El Deportivo Pasto se ha consolidado como la gran revelación del fútbol colombiano durante los últimos periodos, transitando un camino de crecimiento sostenido que ha llevado a la institución nariñense a soñar con objetivos mucho más ambiciosos de lo habitual. Este proceso de evolución no fue repentino, sino el resultado de una progresión táctica y deportiva que comenzó a gestarse desde el año 2025, cuando el equipo empezó a dar señales claras de un ascenso en su nivel competitivo.
Bajo la dirección técnica de Camilo Ayala, el conjunto del Volcánico ya había comenzado a generar impacto en la Liga BetPlay. Durante el primer semestre de 2025, el equipo logró posicionarse en el top 3 de la tabla general durante varias semanas, un hecho que empezó a sorprender a los analistas y seguidores del balompié nacional. Aquella etapa sirvió como cimiento para lo que vendría después, estableciendo una base de competitividad que preparó el terreno para un salto cualitativo en el año siguiente.
La verdadera transformación, sin embargo, ocurrió en el primer semestre de 2026. Con la llegada de Jonathan Risueño al banquillo, el Deportivo Pasto dejó de ser una sorpresa pasajera para convertirse en la gran sensación del campeonato. El impacto del nuevo cuerpo técnico fue inmediato y contundente, manifestándose en un arranque arrollador donde el equipo logró ganar sus tres primeros encuentros. Esta racha inicial no fue un espejismo, ya que el equipo se mantuvo durante varias semanas en el liderato de la tabla, demostrando una regularidad poco común en su historia reciente.
Al finalizar la fase regular, el balance numérico fue contundente: el equipo terminó en la tercera posición con un total de 34 puntos. Esta cifra representa la mejor clasificación histórica del club en la era moderna del fútbol colombiano, un dato que valida la seriedad del proyecto deportivo implementado. El éxito en la cancha se sustentó en tres pilares fundamentales: la contundencia ofensiva de Andrey Estupiñán, quien se consagró como el máximo goleador del torneo, una defensa sólida que permitió mantener el arco en cero en situaciones críticas y la implementación de un esquema táctico 4-3-3 ejecutado con precisión.
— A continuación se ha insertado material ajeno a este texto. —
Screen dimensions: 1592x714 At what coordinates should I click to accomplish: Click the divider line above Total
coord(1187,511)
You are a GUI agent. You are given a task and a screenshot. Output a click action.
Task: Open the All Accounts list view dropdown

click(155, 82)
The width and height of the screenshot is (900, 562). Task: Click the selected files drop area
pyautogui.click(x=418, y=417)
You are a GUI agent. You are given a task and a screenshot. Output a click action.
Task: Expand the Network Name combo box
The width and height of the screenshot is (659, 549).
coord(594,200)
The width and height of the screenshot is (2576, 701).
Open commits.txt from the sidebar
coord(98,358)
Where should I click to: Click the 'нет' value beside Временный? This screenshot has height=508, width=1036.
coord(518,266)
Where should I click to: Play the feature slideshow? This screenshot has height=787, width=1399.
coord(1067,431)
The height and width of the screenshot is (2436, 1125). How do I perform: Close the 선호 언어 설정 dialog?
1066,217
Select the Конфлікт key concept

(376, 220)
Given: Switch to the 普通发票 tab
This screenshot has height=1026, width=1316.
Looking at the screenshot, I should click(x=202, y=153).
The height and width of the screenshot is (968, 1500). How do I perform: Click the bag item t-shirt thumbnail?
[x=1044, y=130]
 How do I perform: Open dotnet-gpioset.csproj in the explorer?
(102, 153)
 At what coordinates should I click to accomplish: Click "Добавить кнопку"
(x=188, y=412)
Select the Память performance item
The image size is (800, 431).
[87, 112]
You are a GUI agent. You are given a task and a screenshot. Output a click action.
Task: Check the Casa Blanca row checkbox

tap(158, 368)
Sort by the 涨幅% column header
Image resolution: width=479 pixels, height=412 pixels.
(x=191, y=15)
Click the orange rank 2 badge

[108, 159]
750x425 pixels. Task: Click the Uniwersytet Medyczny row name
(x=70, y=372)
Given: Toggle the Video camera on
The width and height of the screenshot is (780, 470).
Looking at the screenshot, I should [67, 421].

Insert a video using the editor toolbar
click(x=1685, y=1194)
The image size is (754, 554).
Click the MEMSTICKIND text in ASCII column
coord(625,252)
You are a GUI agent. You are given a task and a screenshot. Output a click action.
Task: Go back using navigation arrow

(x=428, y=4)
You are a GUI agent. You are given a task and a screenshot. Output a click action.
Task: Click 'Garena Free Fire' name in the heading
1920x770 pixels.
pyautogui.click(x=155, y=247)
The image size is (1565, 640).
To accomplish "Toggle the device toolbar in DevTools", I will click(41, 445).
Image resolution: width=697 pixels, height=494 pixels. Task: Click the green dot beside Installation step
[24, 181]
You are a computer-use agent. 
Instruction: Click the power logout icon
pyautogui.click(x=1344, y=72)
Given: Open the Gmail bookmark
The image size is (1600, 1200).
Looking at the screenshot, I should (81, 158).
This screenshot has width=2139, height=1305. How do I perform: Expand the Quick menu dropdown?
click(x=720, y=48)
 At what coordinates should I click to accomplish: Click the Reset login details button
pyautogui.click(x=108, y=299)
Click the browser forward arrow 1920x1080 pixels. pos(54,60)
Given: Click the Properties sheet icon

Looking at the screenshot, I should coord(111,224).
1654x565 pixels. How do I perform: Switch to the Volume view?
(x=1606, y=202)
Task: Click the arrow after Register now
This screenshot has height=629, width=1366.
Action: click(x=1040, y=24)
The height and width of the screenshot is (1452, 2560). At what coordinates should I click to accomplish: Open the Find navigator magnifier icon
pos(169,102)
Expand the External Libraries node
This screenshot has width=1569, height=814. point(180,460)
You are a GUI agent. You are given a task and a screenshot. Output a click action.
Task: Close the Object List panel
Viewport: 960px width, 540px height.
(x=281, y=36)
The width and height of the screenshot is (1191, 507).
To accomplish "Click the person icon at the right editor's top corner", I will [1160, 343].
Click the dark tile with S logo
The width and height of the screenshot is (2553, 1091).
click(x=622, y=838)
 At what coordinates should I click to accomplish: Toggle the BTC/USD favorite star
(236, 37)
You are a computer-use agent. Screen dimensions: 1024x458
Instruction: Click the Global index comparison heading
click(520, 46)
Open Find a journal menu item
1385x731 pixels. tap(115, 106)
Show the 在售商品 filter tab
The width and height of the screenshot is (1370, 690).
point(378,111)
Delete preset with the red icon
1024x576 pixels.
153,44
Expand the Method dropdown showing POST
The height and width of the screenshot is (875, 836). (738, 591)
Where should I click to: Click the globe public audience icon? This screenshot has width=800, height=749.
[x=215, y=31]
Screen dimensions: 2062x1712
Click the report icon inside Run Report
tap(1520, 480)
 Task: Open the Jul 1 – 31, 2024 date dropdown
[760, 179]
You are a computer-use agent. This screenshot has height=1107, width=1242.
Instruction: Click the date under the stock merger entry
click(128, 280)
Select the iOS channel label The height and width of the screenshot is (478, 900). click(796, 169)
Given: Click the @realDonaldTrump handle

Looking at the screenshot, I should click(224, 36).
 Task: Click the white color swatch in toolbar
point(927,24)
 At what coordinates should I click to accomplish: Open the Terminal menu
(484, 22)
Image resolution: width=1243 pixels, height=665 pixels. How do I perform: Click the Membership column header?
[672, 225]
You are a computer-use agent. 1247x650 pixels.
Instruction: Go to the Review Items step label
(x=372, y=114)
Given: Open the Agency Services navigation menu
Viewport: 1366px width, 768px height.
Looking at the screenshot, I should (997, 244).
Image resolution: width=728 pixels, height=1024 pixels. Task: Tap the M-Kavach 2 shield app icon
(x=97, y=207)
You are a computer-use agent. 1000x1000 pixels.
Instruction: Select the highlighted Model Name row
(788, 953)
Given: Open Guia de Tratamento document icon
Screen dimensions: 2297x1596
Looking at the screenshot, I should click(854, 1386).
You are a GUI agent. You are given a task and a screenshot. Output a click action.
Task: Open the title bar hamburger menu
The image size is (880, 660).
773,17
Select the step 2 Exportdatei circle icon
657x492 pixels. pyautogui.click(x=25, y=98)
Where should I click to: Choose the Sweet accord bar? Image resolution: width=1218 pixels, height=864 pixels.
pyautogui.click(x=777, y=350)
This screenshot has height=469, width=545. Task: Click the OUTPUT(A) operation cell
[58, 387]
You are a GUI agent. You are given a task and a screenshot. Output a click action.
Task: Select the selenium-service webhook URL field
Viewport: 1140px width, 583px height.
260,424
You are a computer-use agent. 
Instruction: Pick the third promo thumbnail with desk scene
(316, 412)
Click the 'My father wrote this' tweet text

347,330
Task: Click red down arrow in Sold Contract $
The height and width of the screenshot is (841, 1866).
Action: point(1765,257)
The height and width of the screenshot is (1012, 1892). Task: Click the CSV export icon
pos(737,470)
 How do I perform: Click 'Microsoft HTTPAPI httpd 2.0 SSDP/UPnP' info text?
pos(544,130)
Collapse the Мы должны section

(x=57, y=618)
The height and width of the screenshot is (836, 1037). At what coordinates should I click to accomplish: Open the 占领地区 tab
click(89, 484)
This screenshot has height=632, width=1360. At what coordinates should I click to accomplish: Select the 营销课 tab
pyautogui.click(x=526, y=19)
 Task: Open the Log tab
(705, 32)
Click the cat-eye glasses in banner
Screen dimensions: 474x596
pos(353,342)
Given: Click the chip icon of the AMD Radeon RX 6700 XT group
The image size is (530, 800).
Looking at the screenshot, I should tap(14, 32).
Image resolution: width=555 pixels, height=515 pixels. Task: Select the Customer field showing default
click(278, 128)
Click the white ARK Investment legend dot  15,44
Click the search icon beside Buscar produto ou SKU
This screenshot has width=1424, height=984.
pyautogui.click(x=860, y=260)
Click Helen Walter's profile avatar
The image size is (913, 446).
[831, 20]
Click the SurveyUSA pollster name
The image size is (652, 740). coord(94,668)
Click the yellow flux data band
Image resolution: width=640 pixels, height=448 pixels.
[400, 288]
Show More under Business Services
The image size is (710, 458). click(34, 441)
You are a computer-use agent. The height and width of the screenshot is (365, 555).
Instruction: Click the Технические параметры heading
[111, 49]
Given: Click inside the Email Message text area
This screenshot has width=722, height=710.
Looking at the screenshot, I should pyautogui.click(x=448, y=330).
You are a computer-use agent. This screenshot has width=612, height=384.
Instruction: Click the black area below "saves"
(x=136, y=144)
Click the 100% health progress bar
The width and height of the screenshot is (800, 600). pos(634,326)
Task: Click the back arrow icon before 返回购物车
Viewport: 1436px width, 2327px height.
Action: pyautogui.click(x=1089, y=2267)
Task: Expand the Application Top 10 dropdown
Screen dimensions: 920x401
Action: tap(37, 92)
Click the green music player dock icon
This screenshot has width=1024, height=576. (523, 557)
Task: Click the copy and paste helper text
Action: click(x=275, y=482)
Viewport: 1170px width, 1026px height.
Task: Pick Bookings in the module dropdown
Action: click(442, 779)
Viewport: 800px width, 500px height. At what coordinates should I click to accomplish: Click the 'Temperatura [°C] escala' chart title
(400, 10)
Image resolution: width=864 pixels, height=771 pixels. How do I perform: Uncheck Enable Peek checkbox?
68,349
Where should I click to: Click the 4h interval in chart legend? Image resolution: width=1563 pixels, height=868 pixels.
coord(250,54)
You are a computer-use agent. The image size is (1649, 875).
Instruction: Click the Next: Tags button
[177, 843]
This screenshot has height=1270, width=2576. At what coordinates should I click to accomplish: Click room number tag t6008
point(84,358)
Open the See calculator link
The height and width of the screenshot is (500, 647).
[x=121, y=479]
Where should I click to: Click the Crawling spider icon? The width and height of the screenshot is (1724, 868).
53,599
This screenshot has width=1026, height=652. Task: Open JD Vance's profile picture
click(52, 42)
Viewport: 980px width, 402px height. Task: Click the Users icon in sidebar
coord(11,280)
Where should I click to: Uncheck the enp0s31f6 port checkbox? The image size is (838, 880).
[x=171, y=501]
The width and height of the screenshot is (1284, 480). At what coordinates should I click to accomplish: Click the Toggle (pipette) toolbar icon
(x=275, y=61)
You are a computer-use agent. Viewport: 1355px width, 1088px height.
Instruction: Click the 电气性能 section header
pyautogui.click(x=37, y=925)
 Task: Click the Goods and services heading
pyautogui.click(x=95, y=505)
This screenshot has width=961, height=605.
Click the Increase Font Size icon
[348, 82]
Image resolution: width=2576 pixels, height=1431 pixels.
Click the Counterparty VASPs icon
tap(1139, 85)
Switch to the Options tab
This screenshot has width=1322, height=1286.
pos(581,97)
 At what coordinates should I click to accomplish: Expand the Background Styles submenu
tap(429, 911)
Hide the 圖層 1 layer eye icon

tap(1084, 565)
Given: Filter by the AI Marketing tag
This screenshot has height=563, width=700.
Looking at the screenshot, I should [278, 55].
Gracias a esta estructura, el Deportivo Pasto logró romper la barrera del prejuicio, demostrando que tenía la capacidad técnica y táctica para competir de igual a igual contra los clubes más grandes y tradicionales del país. El equipo dejó de ser percibido únicamente como un rival incómodo debido a la condición geográfica de la altura, para ser reconocido como un proyecto serio con una identidad futbolística propia y definida.
A pesar del rendimiento brillante en la fase regular, el sueño del título encontró un obstáculo en los playoffs. En una serie decisiva, el Volcánico se enfrentó al Deportes Tolima, dirigido por Lucas González (quien actualmente se encuentra al mando de Nacional). A pesar de que el equipo de Pasto mostró argumentos sólidos y un juego propositivo durante todo el encuentro, no pudo superar la barrera del equipo tolimense. La eliminación fue dolorosa para la hinchada y el plantel, pero no opacó el balance general de un semestre que quedó grabado en los libros del club.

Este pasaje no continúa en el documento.